● Aim of the exercise
Every line in the records below with the string "Shipping" is to be copied out.

● Source information
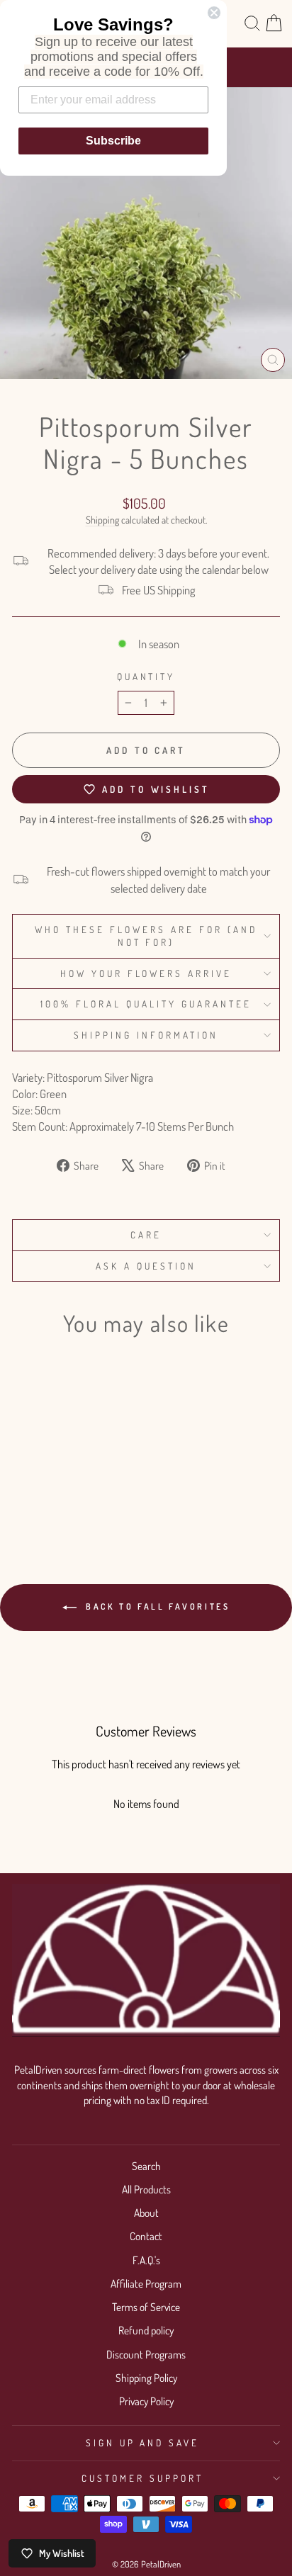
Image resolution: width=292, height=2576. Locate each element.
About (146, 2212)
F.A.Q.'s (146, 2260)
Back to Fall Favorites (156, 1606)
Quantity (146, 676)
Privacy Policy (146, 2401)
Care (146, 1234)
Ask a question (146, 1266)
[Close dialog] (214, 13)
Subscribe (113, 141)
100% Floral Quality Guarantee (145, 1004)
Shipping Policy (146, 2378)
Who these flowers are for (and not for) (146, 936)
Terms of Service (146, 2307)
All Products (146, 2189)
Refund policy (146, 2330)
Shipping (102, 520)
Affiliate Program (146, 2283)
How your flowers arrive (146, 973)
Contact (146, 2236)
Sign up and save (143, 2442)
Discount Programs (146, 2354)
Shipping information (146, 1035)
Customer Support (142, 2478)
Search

● Result of this task
Shipping Policy (146, 2378)
Shipping (102, 520)
Shipping information (146, 1035)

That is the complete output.